__The task__:
Every single entry below should be reproduced verbatim.

[Collected data entries]
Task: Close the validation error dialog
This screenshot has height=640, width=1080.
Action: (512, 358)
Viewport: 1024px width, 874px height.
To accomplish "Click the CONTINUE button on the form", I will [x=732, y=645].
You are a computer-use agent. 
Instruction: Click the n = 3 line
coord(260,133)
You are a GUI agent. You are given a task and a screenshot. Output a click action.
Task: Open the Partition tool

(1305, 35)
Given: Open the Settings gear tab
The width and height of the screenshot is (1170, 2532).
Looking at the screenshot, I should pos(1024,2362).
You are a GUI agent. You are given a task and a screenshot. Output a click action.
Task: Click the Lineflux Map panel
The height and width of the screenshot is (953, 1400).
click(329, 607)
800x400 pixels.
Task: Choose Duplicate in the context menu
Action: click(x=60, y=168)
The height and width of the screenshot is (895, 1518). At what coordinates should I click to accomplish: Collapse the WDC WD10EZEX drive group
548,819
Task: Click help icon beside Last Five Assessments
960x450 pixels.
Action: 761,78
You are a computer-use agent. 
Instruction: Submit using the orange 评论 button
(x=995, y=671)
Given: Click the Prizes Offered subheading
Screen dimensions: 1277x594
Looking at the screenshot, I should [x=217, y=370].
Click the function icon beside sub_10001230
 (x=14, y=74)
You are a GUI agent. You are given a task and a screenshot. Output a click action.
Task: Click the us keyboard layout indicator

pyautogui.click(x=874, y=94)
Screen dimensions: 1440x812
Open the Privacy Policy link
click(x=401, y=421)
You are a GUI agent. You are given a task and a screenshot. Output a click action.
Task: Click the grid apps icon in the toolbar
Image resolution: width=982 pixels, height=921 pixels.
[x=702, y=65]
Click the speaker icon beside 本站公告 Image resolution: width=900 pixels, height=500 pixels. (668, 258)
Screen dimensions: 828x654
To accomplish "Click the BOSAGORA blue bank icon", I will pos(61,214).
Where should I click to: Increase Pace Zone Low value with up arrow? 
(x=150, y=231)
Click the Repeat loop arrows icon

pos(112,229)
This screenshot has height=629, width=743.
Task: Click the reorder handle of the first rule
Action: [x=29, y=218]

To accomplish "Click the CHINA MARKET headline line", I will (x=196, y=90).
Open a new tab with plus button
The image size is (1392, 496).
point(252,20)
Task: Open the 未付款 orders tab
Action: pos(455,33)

__Task response__:
Task: Close the validation error dialog
This screenshot has height=640, width=1080.
Action: (512, 358)
Viewport: 1024px width, 874px height.
To accomplish "Click the CONTINUE button on the form", I will [x=732, y=645].
You are a computer-use agent. 
Instruction: Click the n = 3 line
coord(260,133)
You are a GUI agent. You are given a task and a screenshot. Output a click action.
Task: Open the Partition tool

(1305, 35)
Given: Open the Settings gear tab
The width and height of the screenshot is (1170, 2532).
Looking at the screenshot, I should pos(1024,2362).
You are a GUI agent. You are given a task and a screenshot. Output a click action.
Task: Click the Lineflux Map panel
The height and width of the screenshot is (953, 1400).
click(329, 607)
800x400 pixels.
Task: Choose Duplicate in the context menu
Action: click(x=60, y=168)
The height and width of the screenshot is (895, 1518). At what coordinates should I click to accomplish: Collapse the WDC WD10EZEX drive group
548,819
Task: Click help icon beside Last Five Assessments
960x450 pixels.
Action: 761,78
You are a computer-use agent. 
Instruction: Submit using the orange 评论 button
(x=995, y=671)
Given: Click the Prizes Offered subheading
Screen dimensions: 1277x594
Looking at the screenshot, I should [x=217, y=370].
Click the function icon beside sub_10001230
 (x=14, y=74)
You are a GUI agent. You are given a task and a screenshot. Output a click action.
Task: Click the us keyboard layout indicator

pyautogui.click(x=874, y=94)
Screen dimensions: 1440x812
Open the Privacy Policy link
click(x=401, y=421)
You are a GUI agent. You are given a task and a screenshot. Output a click action.
Task: Click the grid apps icon in the toolbar
Image resolution: width=982 pixels, height=921 pixels.
[x=702, y=65]
Click the speaker icon beside 本站公告 Image resolution: width=900 pixels, height=500 pixels. (668, 258)
Screen dimensions: 828x654
To accomplish "Click the BOSAGORA blue bank icon", I will pos(61,214).
Where should I click to: Increase Pace Zone Low value with up arrow? 
(x=150, y=231)
Click the Repeat loop arrows icon

pos(112,229)
This screenshot has height=629, width=743.
Task: Click the reorder handle of the first rule
Action: [x=29, y=218]

To accomplish "Click the CHINA MARKET headline line", I will (x=196, y=90).
Open a new tab with plus button
The image size is (1392, 496).
point(252,20)
Task: Open the 未付款 orders tab
Action: pos(455,33)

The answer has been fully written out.